Full Neighbourhood Knowledge Helps Online Vertex Cover More Than Online Dominating Set

Abstract

We study the online vertex cover under the Connected Reveal with Neighbourhood (CRN) model, where each revealed vertex exposes all incident edges and must form a connected induced subgraph with previous revealed vertices. Focusing on trees, cactus graphs, outerplanar graphs, graphs with bounded degree, and threshold graphs, we adapted the k-Dominate and charging arguments from prior work on the online dominating set problem in [9] to fit the vertex cover context. We analyse three algorithms: 2-Cover, ⌈√∆⌉-Cover, and UNS, and show that 2-Cover achieves competitive ratios of 3/2 on trees, 5/3 on cactus graphs, and at most 5/2 on outerplanar graphs. In comparison, dominating set is known to be 2-competitive on trees, and 5/2 -competitive on cactus graphs in [9]. For cactus graphs, we introduce asymmetric charging rules, in contrast to the symmetric approach for dominating set, where the charging arguments for trees and cactus graphs are identical.
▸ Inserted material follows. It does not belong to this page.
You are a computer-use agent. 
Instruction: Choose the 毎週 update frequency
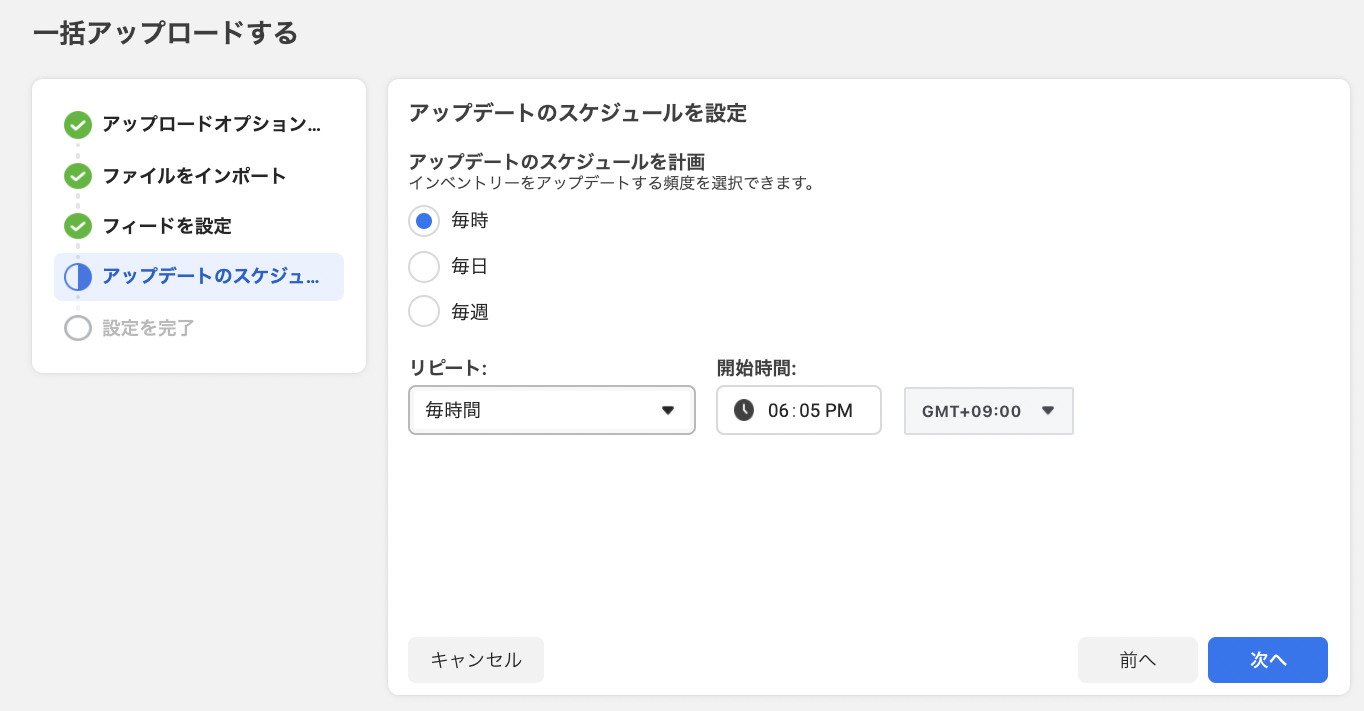click(424, 312)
For graphs with bounded degree ∆, we achieve an O(√∆)-competitive ratio, which matches the bound for dominating set in [9]. Finally, we show that threshold graphs admit a constant competitive ratio for vertex cover, whereas no such guarantee exists for dominating set, as shown in [9]. This sets vertex cover and dominating set fundamentally apart in the online setting.